Esse é só um exemplo. Os números de Santiago Silva têm surpreendido de uma maneira tal que sua passagem pela bagunça da Fiorentina é até pouco citada por quem pega no pé do atacante. Sua chegada ao Boca Juniors causou um imbróglio com o Vélez Sarsfied já que o atacante seria a terceira contratação dos xeneizes para a temporada (o regulamento prevê apensa duas). Porém, a equipe de Liniers acaba convidada a fazer parte de uma reflexão que lhe toma como time pequeno por aqueles que ainda sustentam que Santiago Silva não é jogador para time grande.
Fato é que o jogador demorou 727 minutos sem chegar às redes. Mas longe de precisar da exagerada paciência dada, por exemplo, a Liédson, no Corinthians, Santiago Silva a dispensava no Boca. Sua atuação impressiona pelo deslocamento e pelo passe para o gol. Na partida em que os xeneizes venceram o Arsenal por 2×0 o atacante foi indiretamente responsável pelos dois gols. Apesar do jejum, o uruguaio foi aclamado pela torcida depois do cotejo.
Tanto no vídeo acima quanto no de baixo convém reparar na apropriação de espaços pelo uruguaio no campo de ataque. Seu deslocamento é rápido, inteligente e refletido. Mesmo antes de receber a bola ele já está de olho na melhor posição do campo para recebê-la. Experiente, sabe imprimir e reduzir velocidade ao lance; sabe parar e esperar pelo melhor posicionamento para o passe. Além disso, seguro, em meio a zagueiros que dão combate, ainda se dar ao luxo de imprimir categoria para a assistência final. Veja também no vídeo abaixo, na vitória do Boca por 3×0 contra o Estudiantes.

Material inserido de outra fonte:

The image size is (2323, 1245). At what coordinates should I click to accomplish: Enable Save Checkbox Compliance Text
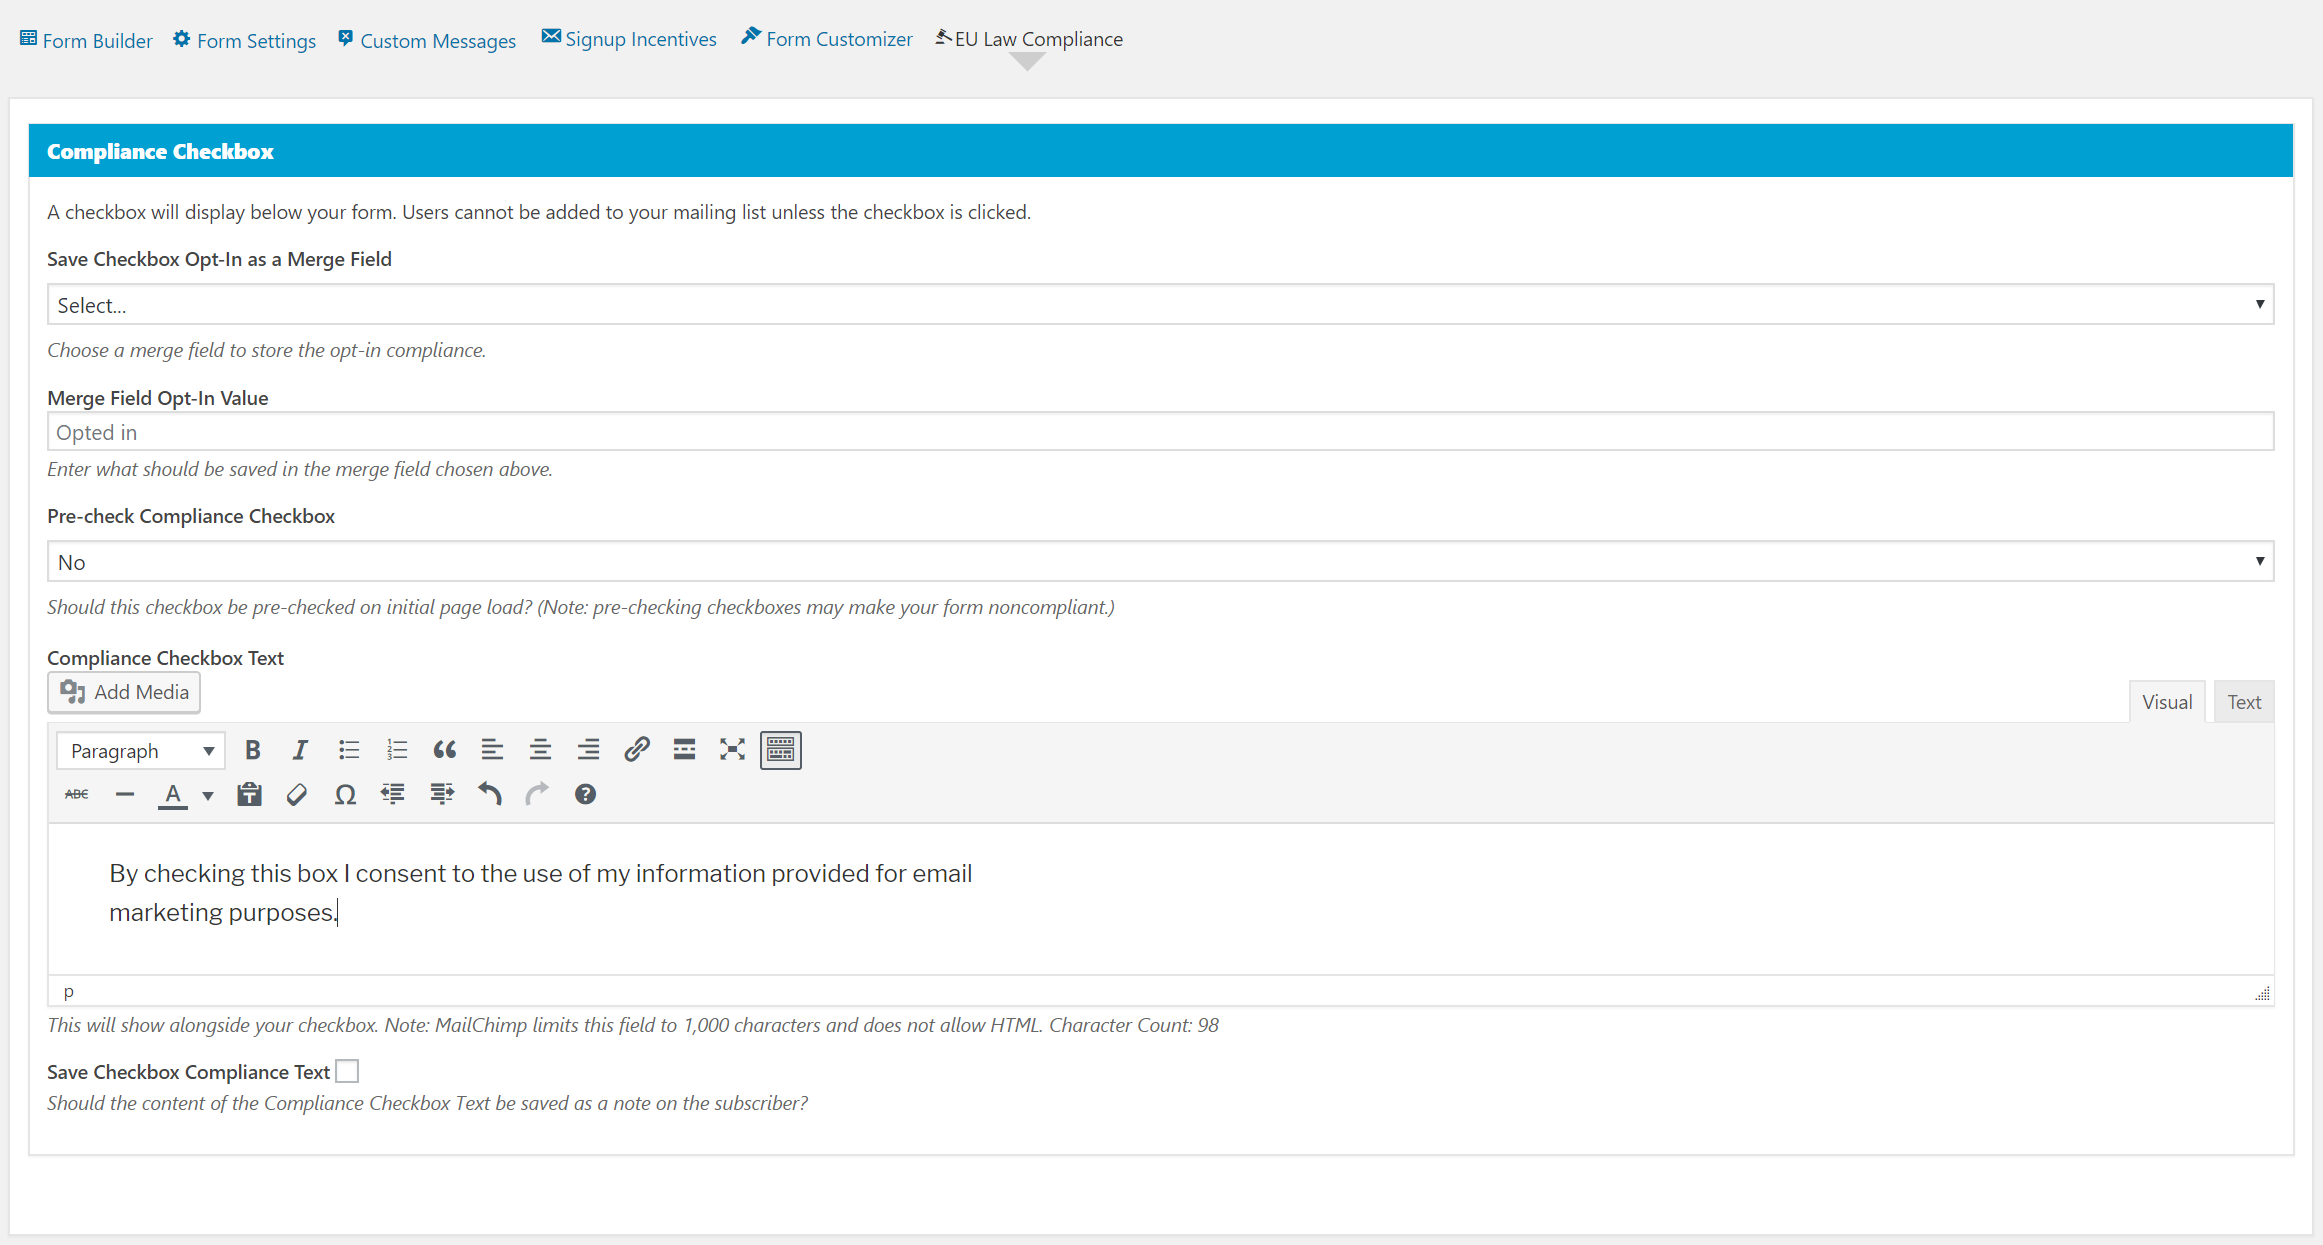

Para finalizar, volto ao Corinthians para dizer que a instituição de Parque São Jorge simboliza muito da grandeza do futebol brasileiro, mas que tem sido o símbolo de muitos equívocos. Não basta ser a segunda maior torcida brasileira, precisa ser a primeira; não basta que terá um excelente estádio, precisa ser o melhor; não basta que demorou para acordar e faz investimentos pesados para dispor de grande estrutura, para o ex-presidente Andrés Sánchez, será a maior do mundo.
E que os rivais locais não atirem pedras: antes de o clube representar tais equívocos em nível nacional ele é a própria representação de equívocos com a mesma natureza da cidade de São Paulo em relação ao Rio. Briga que remete à década de 30 e que tem no alvinegro de Parque São Jorge a principal bandeira hoje. Mas, o que tudo isso tem a ver com Santiago Silva? Tudo. Se sua passagem não fosse pelo “Timão” a reação ao seu futebol seria provavelmente menor. Foi e é dimensionada por ter sido pelo Corinthians, o que diminui para Santiago Silva o direito a ganhar um “perdão”.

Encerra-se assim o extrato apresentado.